WYBRANY TEKST ::
Powoli dotarłem do granicy. Odprawa sprawna bez pytania o Carnet de passages. Pobranie pieniędzy z ATM i dalej po lepszych drogach w stronę Dakha. Miasto zmieniło folklor jazdy pedałowymi rikszami na motoriksze. Ciasno wszędzie, na ulicach jak i na chodniku. Ludzie biedni ale uśmiechnięci, jedzą palcami ryż okraszony jakimś pachnącym sosikiem. Woda i czasami mleczna herbatka na popicie. Trzeba pamiętać, że je się tylko prawą ręką.

 Po drodze przeprawa promem po rozlewisku rzeki Patoria i spędzenie nocy w hoteliku ostatniego miasta przedgranicznego. Na indyjskiej granicy sprawnie, nawet wręczono mi śniadanie na drogę (dwa jajka, placek mączny i butelkę wody do popicia). Uzupełniłem jedzenie po drodze herbatką i daktylami.

Przejechałem przez Kalkutę nigdzie nie skręcając. W przeszłości odwiedziłem ją dwa razy. Dotarłem do autostrady północ – południe „NH-66” (NH National Higway – państwowa autostrada) by udać się na cypelek kraju w stronę Sri Lanki. Nie spiesząc się jechałem czasami w tłoku ciężarowych samochodów, wałęsających się krów, psów, kóz i ludzi po jezdni. Czasami autostrada przechodziła w wąską ulicę i nie było rady na przyspieszenie. „Zabawka” od czasu do czasu była potrącana w tłoku gdzie przestrzeń pomiędzy pojazdami jest na wielkość lusterek bocznych. Nie było sposobu na zatrzymanie się, na wezwanie policji, nawet nie było miejsca z boku na otworzenie drzwi by wysiąść. Taki tłok jest niewyobrażalny w normalnych drogowych warunkach. Brak linii na jezdniach powoduje, że rzędów samochodów jest trzy razy więcej niż powinno być w bezpiecznym trafiku. Ludzie jadą pod prąd, pchają się stale być pierwszym, szybszym. Włosy się jeżą, skóra cierpnie. Mijanka jest na milimetry w szybkości i w świecących reflektorach. Kierowcy nie znają ustępstw, kto szybszy ten lepszy i bezpieczniejszy. W przepychankach liczy się psychika i ryzyko. Nie zwalniam, zatrzymuję się po prostu przy poboczu i jadę dalej. Jednym słowem cyrk na jezdni w dzień jak i w nocy. Do takiego chaosu na jezdni trzeba się przyzwyczaić i podjąć ryzyko jazdy, nie wolno się bać, bo nie wyjedzie się z domu. Moją dewizą podróżowania jest odpoczynek po kilku godzinach jazdy a szczególnie po zachodzie słońca.

 Indie są krajem, wydaje się przeludnionym, drugim co do wielkości na świecie w populacji. Za 10-14 lat przegonią Chiny i co wtedy będzie? Dziś na to nie ma jeszcze konkretnej odpowiedzi. Jedni mówią o zmniejszeniu przyrostu naturalnego, inni o stworzeniu dodatkowych miejsc pracy na terenach mniej ludnych przez obcy kapitał.

ZADANIE 1 :: Wymień zwierzęta, które według wybranego tekstu wałęsają się po jezdni autostrady.

PODANE WIERSZE ::
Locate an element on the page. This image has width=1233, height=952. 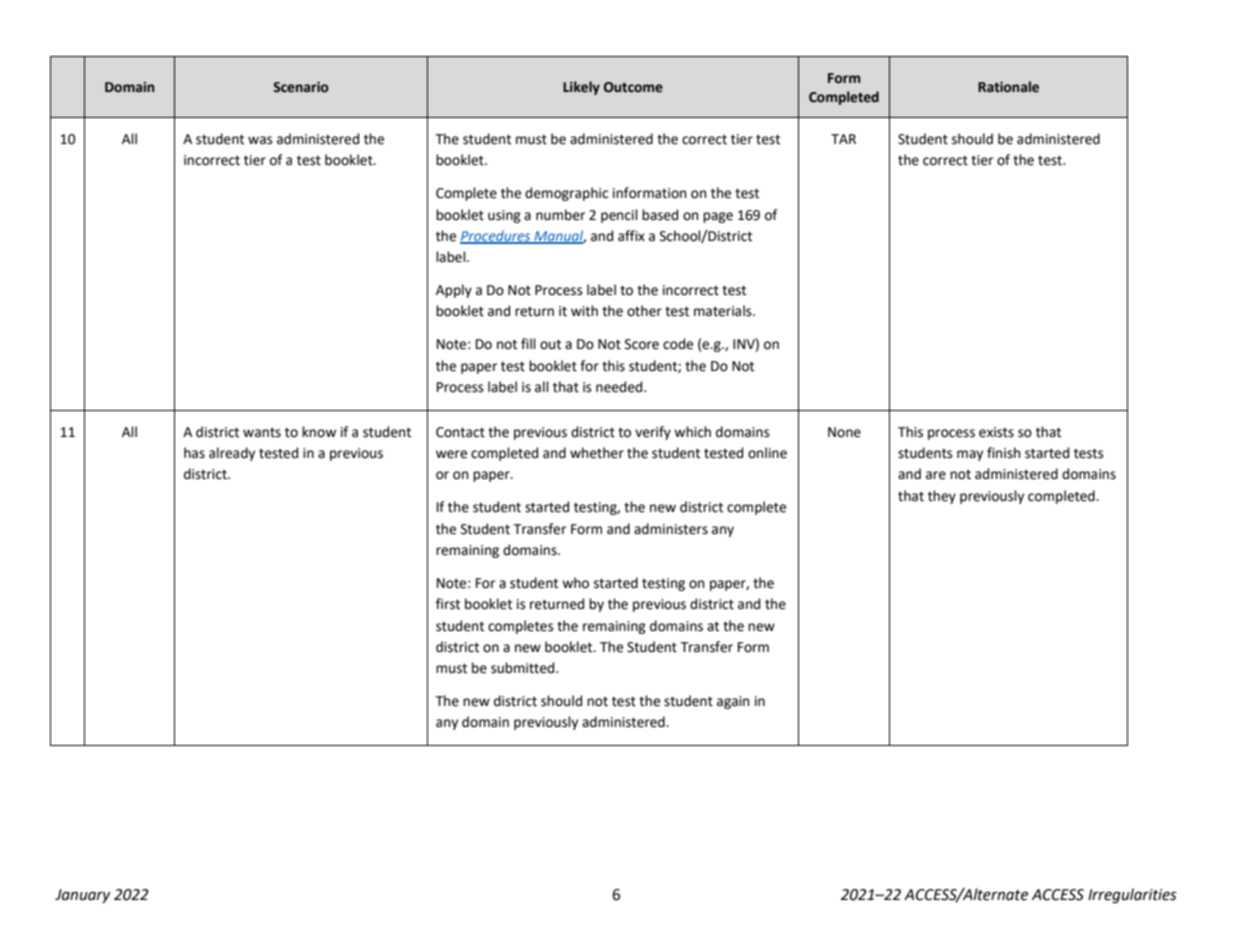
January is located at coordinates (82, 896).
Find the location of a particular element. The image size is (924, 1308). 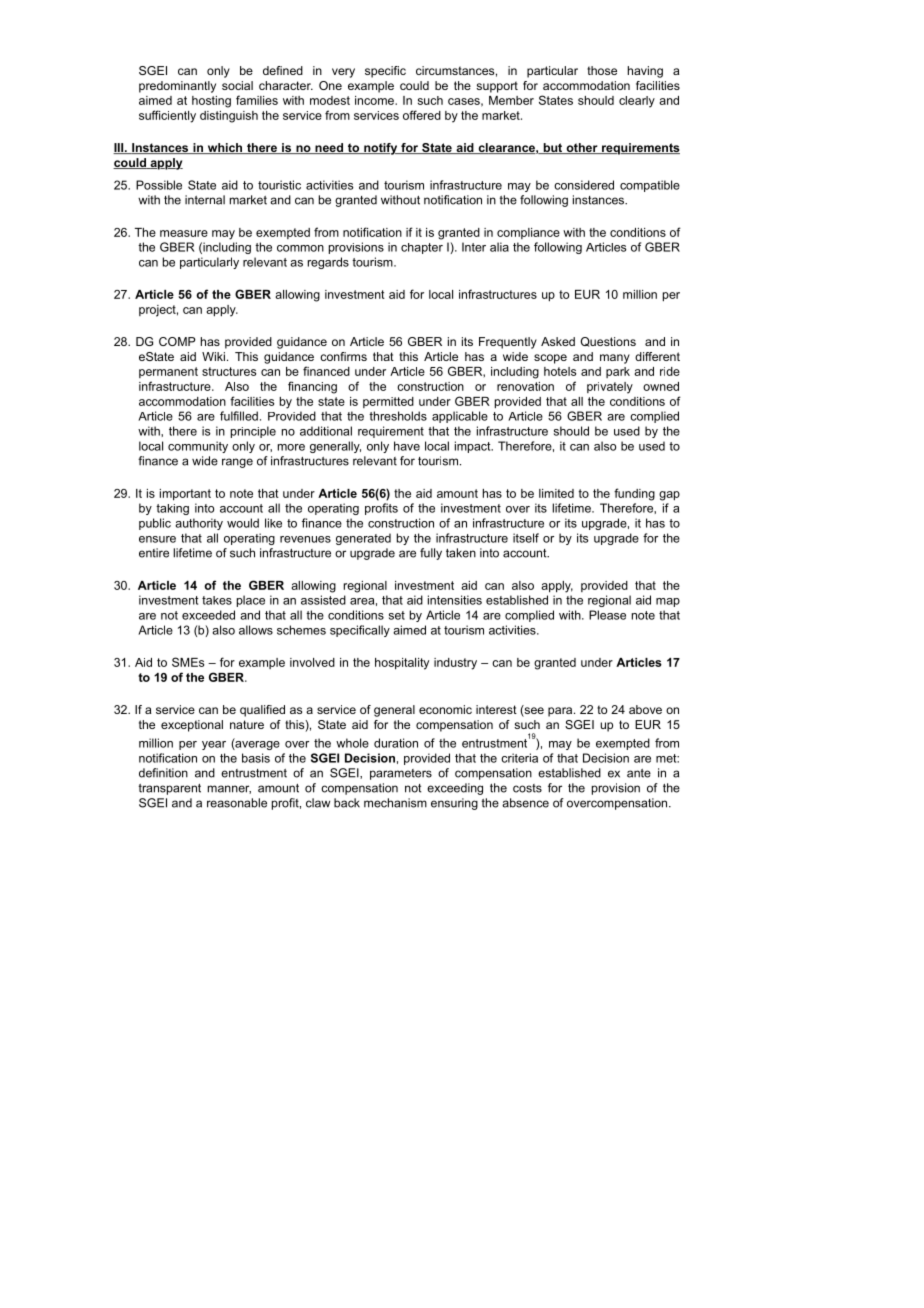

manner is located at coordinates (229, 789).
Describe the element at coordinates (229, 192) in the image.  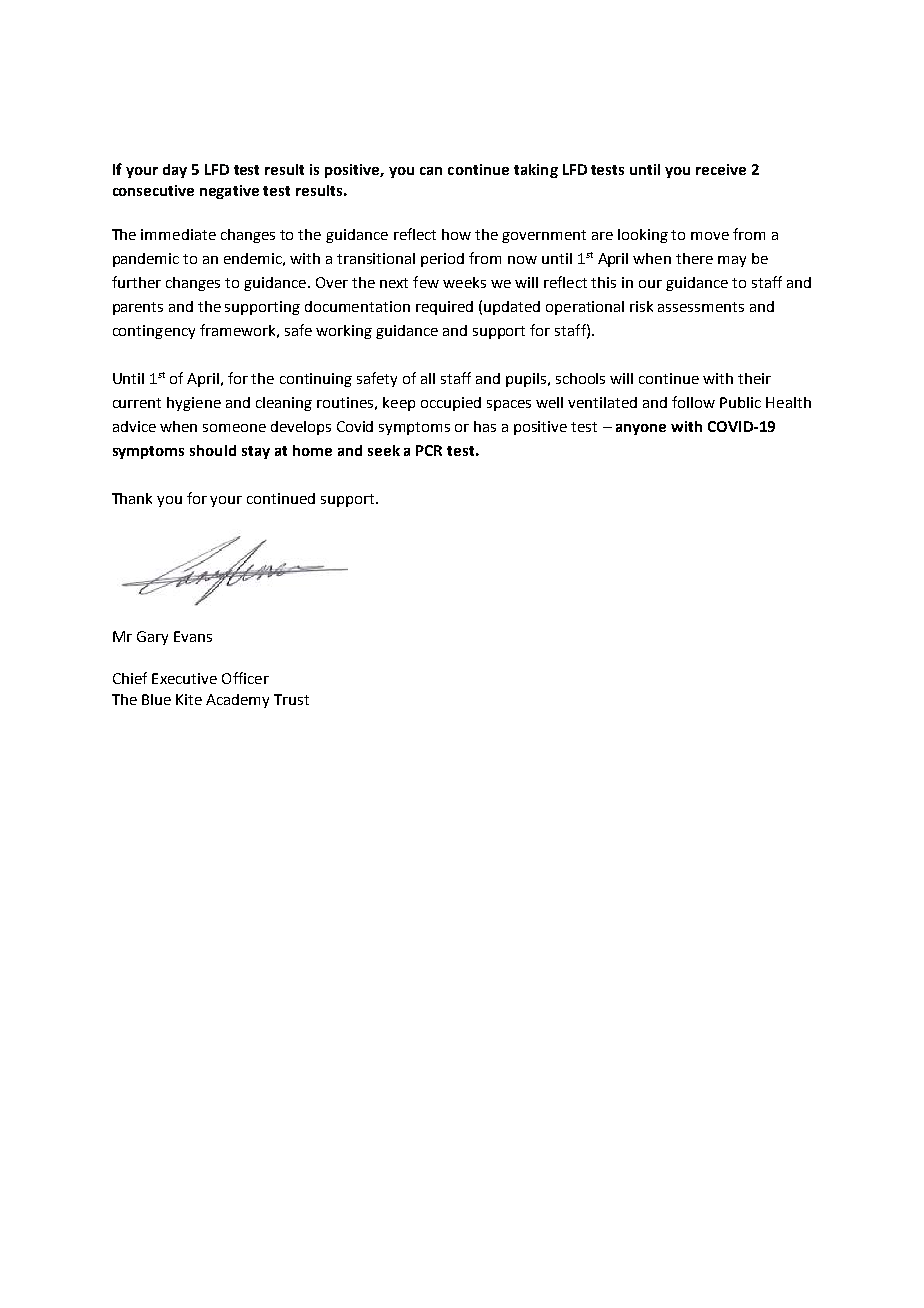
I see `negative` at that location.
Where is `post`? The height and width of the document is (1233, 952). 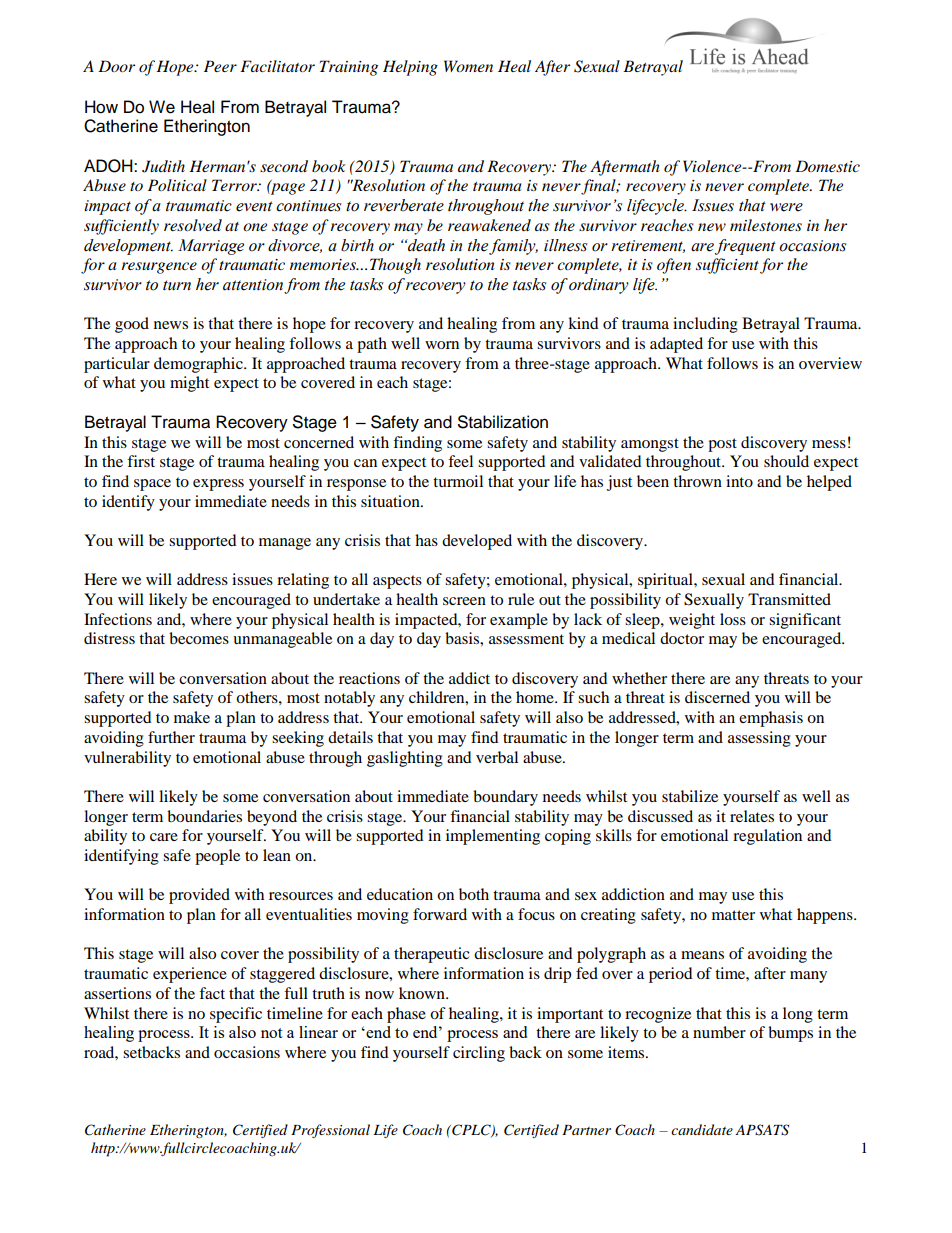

ZADANIE 2 :: Przytocz bez zmian podane wiersze, od wiersza zawierającego „Find the location” aż do ostatniego z nich. Pomiń w odpowiedzi obrazy.

PEŁNA ODPOWIEDŹ 1 :: Krowy, psy i kozy.

PEŁNA ODPOWIEDŹ 2 ::
Find the location of a particular element. The image size is (924, 1308). 

manner is located at coordinates (229, 789).
Describe the element at coordinates (229, 192) in the image.  
I see `negative` at that location.
Where is `post`? The height and width of the document is (1233, 952). 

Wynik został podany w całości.